Why We won’t revenge S’Africa’s xenophobic attacks – FG

The Nigeria government says it does not intend to revenge or retaliate in any form the ongoing xenophobic attacks on Nigerians in South Africa.

Minister of Foreign Affairs, Geoffrey Onyeama, who met with President Muhammadu Buhari at the Aso Rock Villa on Tuesday over the development, said the Federal Government would instead demand for compensation for victims.

Nigeria, which has since registered a strong protest to the government of South Africa over the situation, will also try to get Nigerian police embedded with their South African counterparts to better protect Nigerians resident there, he said.

Emerging from his meeting with Buhari, the Minister told State House correspondent that Nigeria did not believe that two wrongs would make a right in the present circumstances.

While dismissing possibilities of a retaliatory policies against South Africa, Onyeama said: “We don’t believe that two wrongs make right. I think in terms of revenge on those kind of attacks is not what we are looking forward to.

“The South African government has assured us that they are doing everything possible to address the situation, that they are equally exasperated by the whole event.

“We believe that with that goodwill we may be able to work together to put in place these mechanisms that would make a difference.”

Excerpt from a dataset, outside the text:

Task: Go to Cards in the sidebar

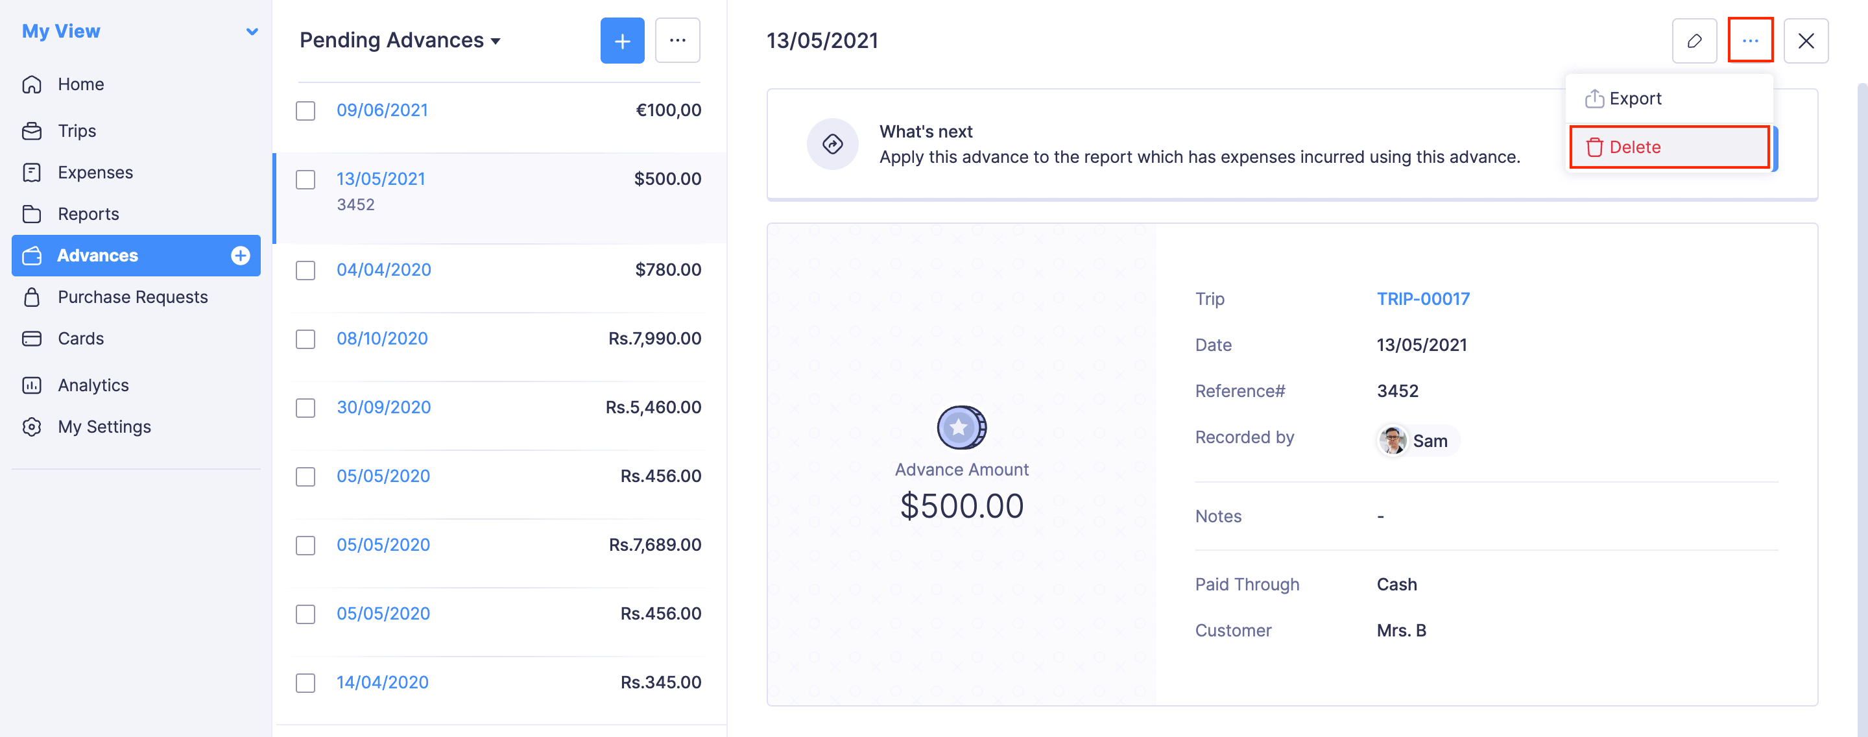Action: (x=80, y=339)
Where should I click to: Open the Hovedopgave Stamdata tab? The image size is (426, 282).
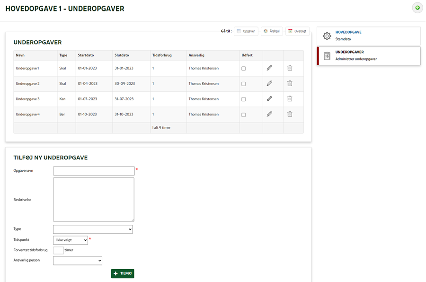click(x=368, y=36)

He also disclosed that “we have put forward to the south African government what we think will make a big difference, one with regard to compensation with those who have suffered loss and most importantly, a security proposal that we believe will safeguard the security of Nigerians in the future.”

He added that “we are hoping to see the possibility of sending some security agents deploying them initially in the Nigerian High commission to work closely with the south African police force.

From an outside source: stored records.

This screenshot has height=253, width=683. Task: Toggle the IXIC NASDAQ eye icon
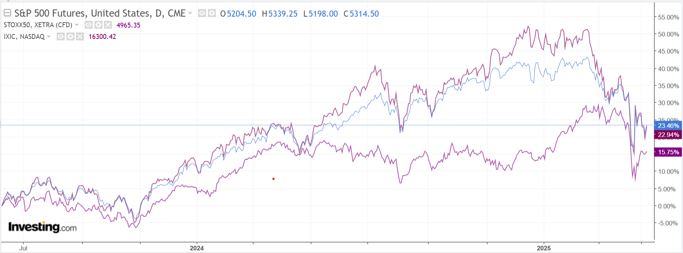[x=60, y=37]
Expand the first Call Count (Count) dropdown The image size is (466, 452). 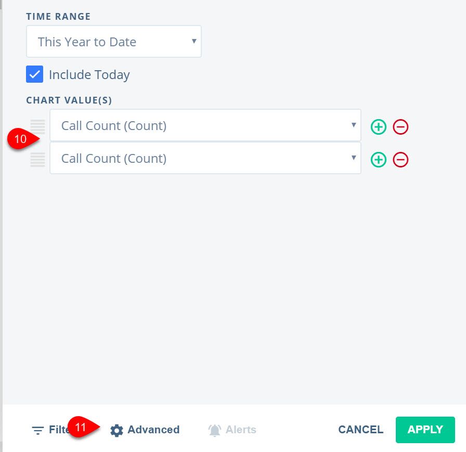point(205,125)
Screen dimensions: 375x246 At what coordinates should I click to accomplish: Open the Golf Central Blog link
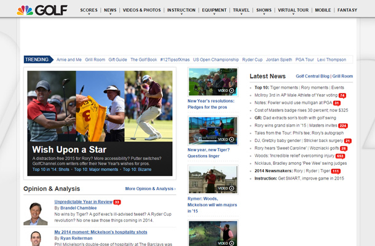click(x=312, y=76)
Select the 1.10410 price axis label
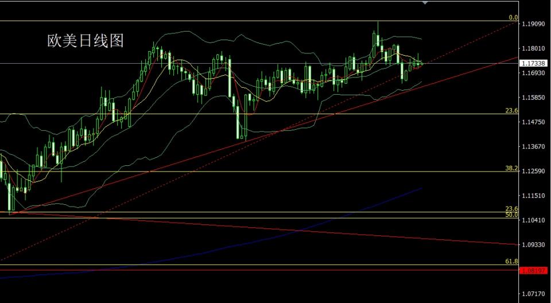The height and width of the screenshot is (303, 551). click(534, 220)
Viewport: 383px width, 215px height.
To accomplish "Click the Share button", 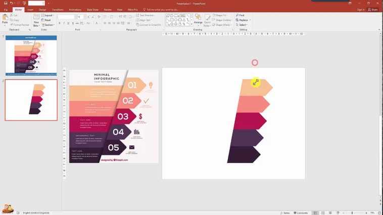I will coord(373,10).
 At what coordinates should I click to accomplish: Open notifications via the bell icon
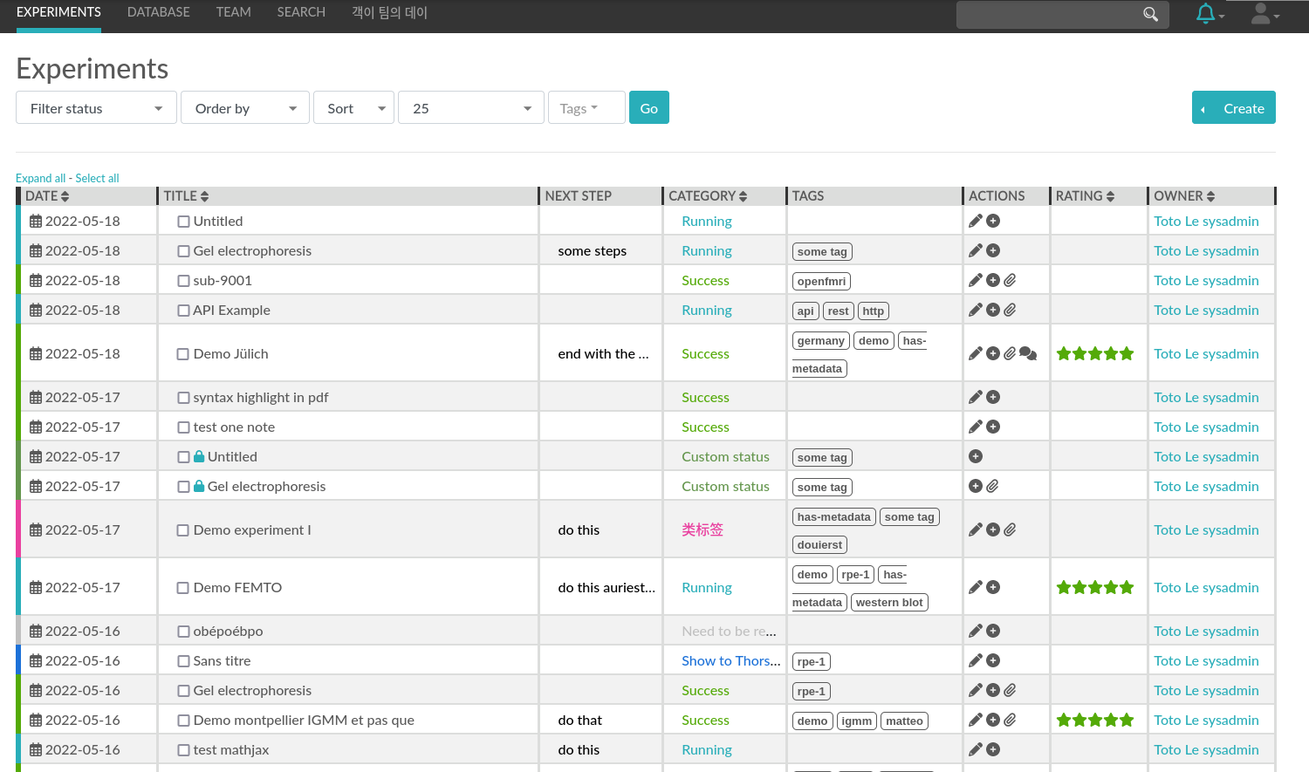[1205, 13]
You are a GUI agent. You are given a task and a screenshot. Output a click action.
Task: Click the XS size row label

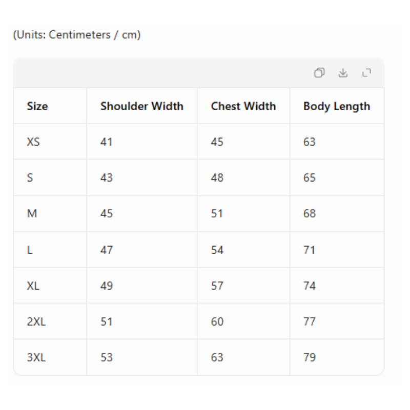click(x=32, y=142)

“We believe that would be a very important process to address and preempt this kind of attacks and possibly for them to also be embedded within the police force of South Africa. So, you will have some certain number of Nigeria security people trying to work with the South African police force.

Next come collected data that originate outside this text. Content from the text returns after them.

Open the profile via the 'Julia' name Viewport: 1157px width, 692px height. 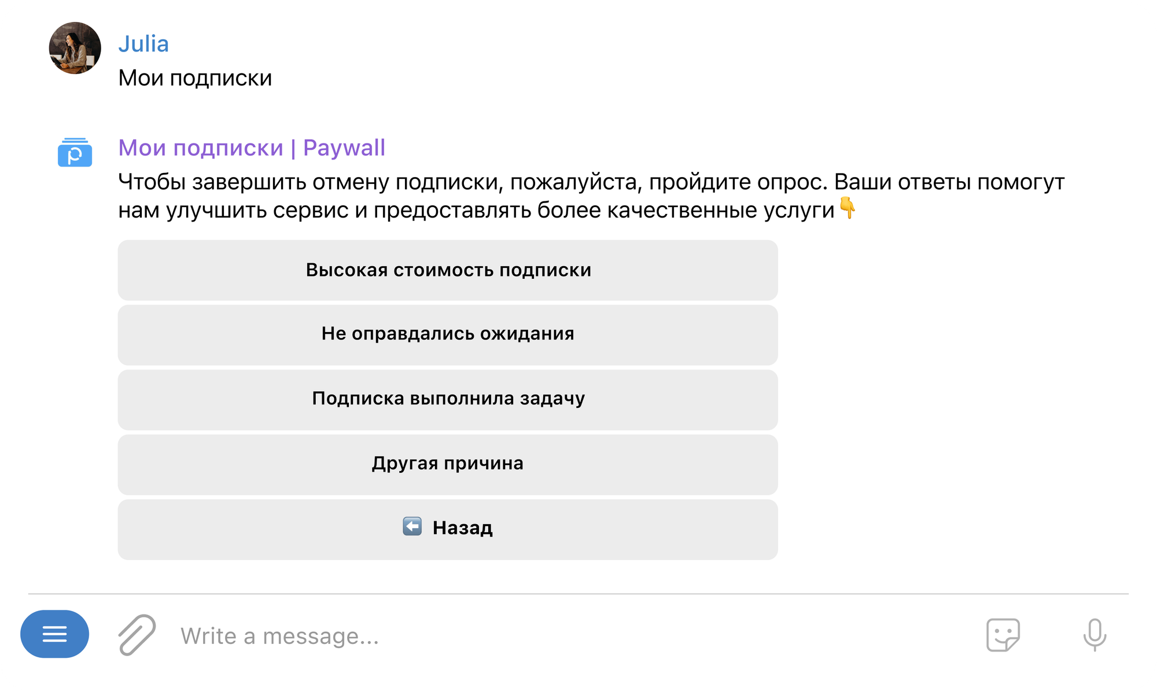click(x=143, y=44)
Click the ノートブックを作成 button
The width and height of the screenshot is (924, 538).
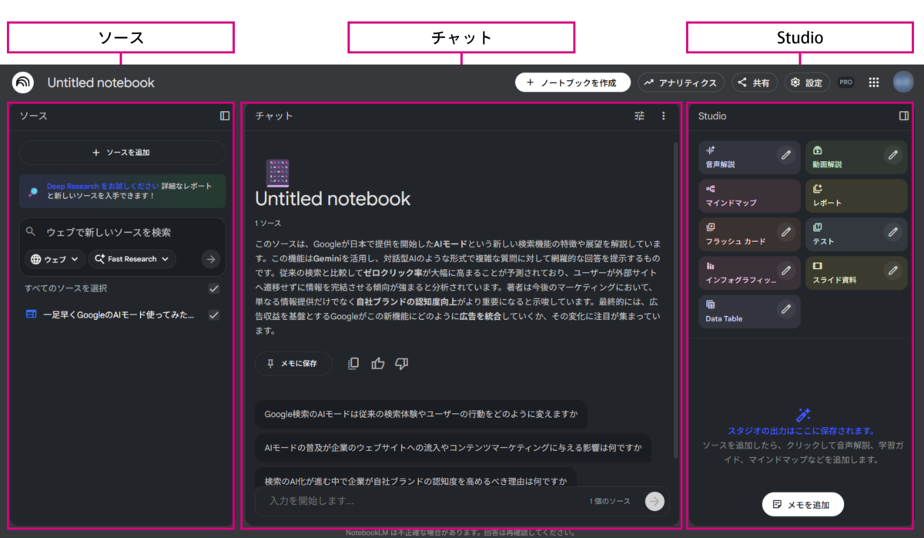tap(572, 82)
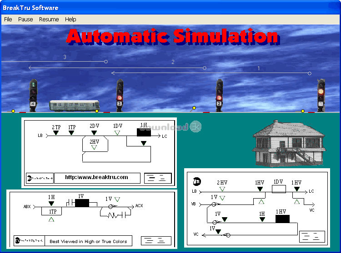341x253 pixels.
Task: Click the Pause menu item
Action: pyautogui.click(x=25, y=19)
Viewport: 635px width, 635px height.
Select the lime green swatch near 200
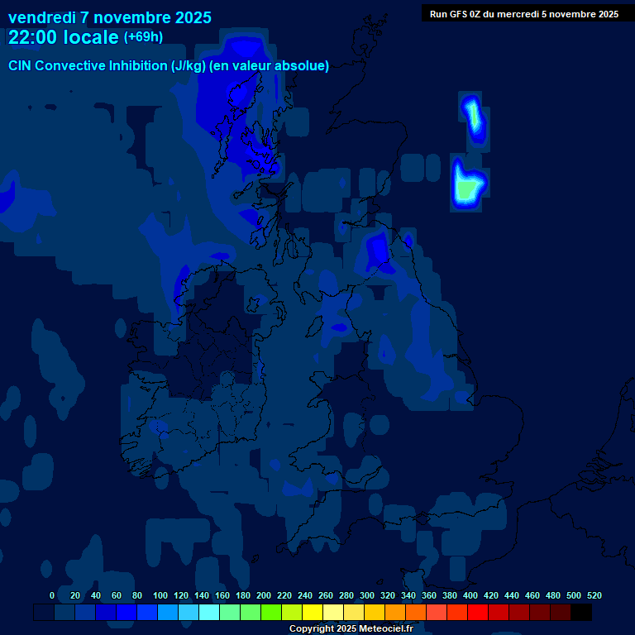[x=271, y=613]
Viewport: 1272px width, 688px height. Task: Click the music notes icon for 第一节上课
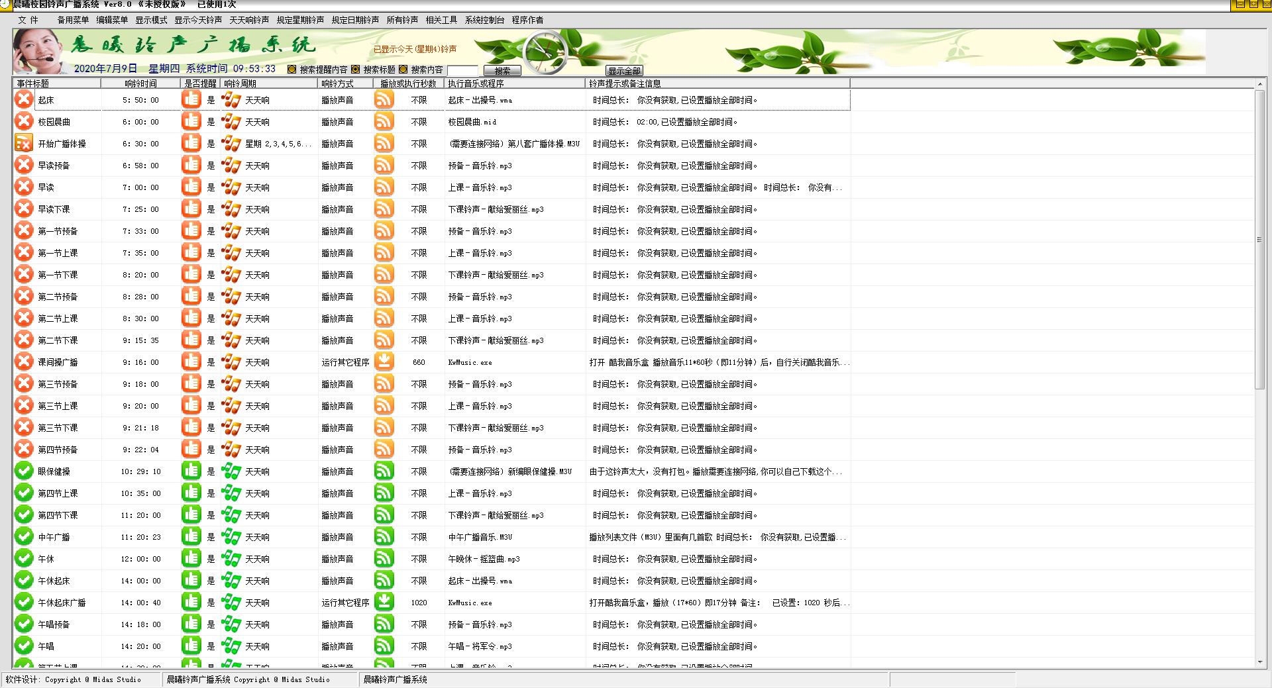point(231,253)
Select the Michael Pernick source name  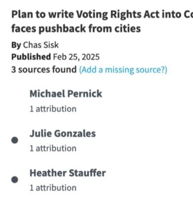(x=66, y=94)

“It is just those two key issues, the compensation payment and what security mechanism be put in place to make sure that this kind of attacks do not recur; we need to have a viable mechanism in place.”

Earlier in the day, Buhari had dispatched a special envoy to convey to President Cyril Ramaphosa of South Africa, his concerns and also interact with him on the situation.

The Special Envoy is expected to arrive in Pretoria latest Thursday, September 5, 2019, said a statement issued by presidential spokesman, Femi Adesina.

He said that “President Muhammadu Buhari has noted with deep concern, reported attacks on Nigerian citizens and property in South Africa since August 29, 2019.

“Consequently, the President has instructed the Minister of Foreign Affairs, Geoffrey Onyeama, to summon the South African High Commissioner to Nigeria and get a brief on the situation; express Nigeria’s displeasure over the treatment of her citizens; and assurance of the safety of their lives and property.”